Наконец на помощь рассудку пришло чувство – то влечение, которое он испытывал к Марыне, делавшее ее желанней всех остальных.
«Любишь ты ее или нет, – говорило оно, – но сегодня, когда ты ощутил ее близость, у тебя дыхание захватило. Отчего же тебя не бросает в дрожь рядом с другой женщиной? Подумай-ка!»
Однако в голове опять промелькнуло: «Лови же ее, если она все-таки предпочтительней остальных. Другие женятся, пора и тебе. Да и чего тебе, собственно, нужно?.. Той любви, над которой ты первый готов посмеяться? Ну, хорошо, любовь угасла, но осталось влечение и убеждение: она – девушка честная и надежная».
«Да, но любовь, безразлично, от ума она или от сердца, – размышлял он, – дает решимость, а какая у меня решимость? Одни колебания, сомнения, которых раньше не было. И вообще, надо еще взвесить, что лучше: панна Плавицкая или приходно-расходное сальдо фирмы „Бигель и Поланецкий“? Деньги – это могущество и свобода, а свободой вполне можно воспользоваться, лишь когда руки не связаны и сердце не занято».
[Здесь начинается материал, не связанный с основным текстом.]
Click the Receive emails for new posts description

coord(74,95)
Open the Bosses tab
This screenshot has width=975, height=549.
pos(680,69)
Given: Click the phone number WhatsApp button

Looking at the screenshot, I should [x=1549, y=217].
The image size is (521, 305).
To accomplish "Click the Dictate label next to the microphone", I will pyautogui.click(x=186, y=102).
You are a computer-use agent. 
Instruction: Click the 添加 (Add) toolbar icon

Поглощенный этими мыслями, пришел он домой и лег спать. Во сне привиделись ему березы на песчаных косогорах, ясные голубые глаза, и повеяло теплом от лица, обрамленного темными волосами.
ГЛАВА XXI
Несколько дней спустя, когда Поланецкий собирался утром в контору, к нему пожаловал Машко.
– У меня к тебе просьба, даже две, – сказал он. – Начну с денежной, тут легче сказать «да» или «нет».
– Финансовыми делами я, мой дорогой, занимаюсь в конторе, поэтому начни лучше со второй.
– Контора ваша тут ни при чем, просьба у меня частная. Деньги мне нужны, потому что я, как ты знаешь, женюсь. Расходов у меня больше, чем волос на голове, и вдобавок уйма неотложных платежей. И тебе платить тоже подходит срок – первый взнос по кшеменьской закладной. Так вот, не можешь ты отложить этот платеж еще на квартал?
– Если говорить совершенно откровенно, могу, но не хочу.
– Откровенность за откровенность: а что если я не уплачу в срок?
– Что же, со всяким бывает, – отвечал Поланецкий, – но ты, я знаю, заплатишь, не считай меня, пожалуйста, глупее, чем на самом деле.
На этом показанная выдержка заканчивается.